October Edition - Ameliorasi untuk Lahan Salin

 

Lahan sawah tercekam salinitas di Rancaekek, Bandung

 (Sumber : Dariah et al., 2018)

Tanah salin merupakan tanah dengan kandungan garam berlebih yang dapat menyebabkan terhambatnya pertumbuhan tanaman dan defisiensi unsur hara nitrogen (Dewi dan Setiawati, 2017). Kendala pemanfaatan tanah salin sebagai lahan pertanian yaitu kandungan ion-ion yang bersifat toksik dalam jumlah yang tinggi sehingga dapat merugikan tanaman (Nugraheni et al., 2003 cit. Dewi dan Setiawati, 2017). Cekaman salinitas yang tinggi dapat menjadi penyebab utama penurunan produksi tanaman di lahan salin. Hal tersebut disebabkan oleh tingkat kesuburan tanah salin yang rendah dan adanya defisiensi unsur-unsur hara, salah satunya adalah unsur hara nitrogen (Nugraheni et al., 2003 cit. Dewi dan Setiawati, 2017). Salinitas menghambat pertumbuhan dan menurunkan produktivitas tanaman (Wahyuningsih et al., 2017).
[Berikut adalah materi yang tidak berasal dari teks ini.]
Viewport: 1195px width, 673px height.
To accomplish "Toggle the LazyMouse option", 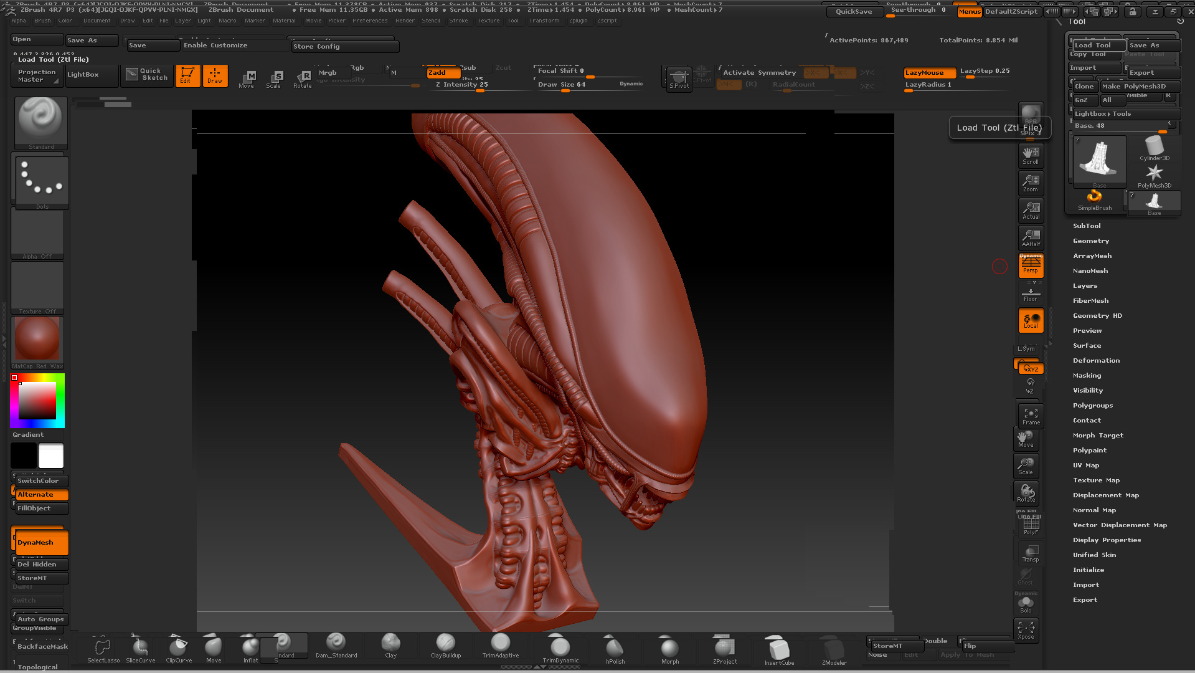I will click(929, 73).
Salinitas menimbulkan masalah bagi tanaman karena konsentrasi berlebihan dari garam yang terlarut dalam tanah. Kadar garam yang tinggi pada tanah menyebabkan memburuknya sifat fisika, kimia, mikrobiologi tanah serta pertumbuhan tanaman (Tejada et al., 2005 cit. Purwaningrahayu dan Kuntyastuti, 2016). Pengelolaan tanah yang terpengaruh garam bertujuan untuk mengurangi atau menghilangkan garam dari tanah, dengan pemberian air irigasi berkualitas baik dalam jumlah yang banyak, ameliorasi dengan Ca dan Mg (kapur dan gipsum), serta bahan organik seperti kompos, pupuk kandang, dan gambut matang. Hal ini dapat meningkatkan KTK sehingga dapat mengurangi garam yang terlarut dalam tanah (Purwaningrahayu dan Kuntyastuti, 2016).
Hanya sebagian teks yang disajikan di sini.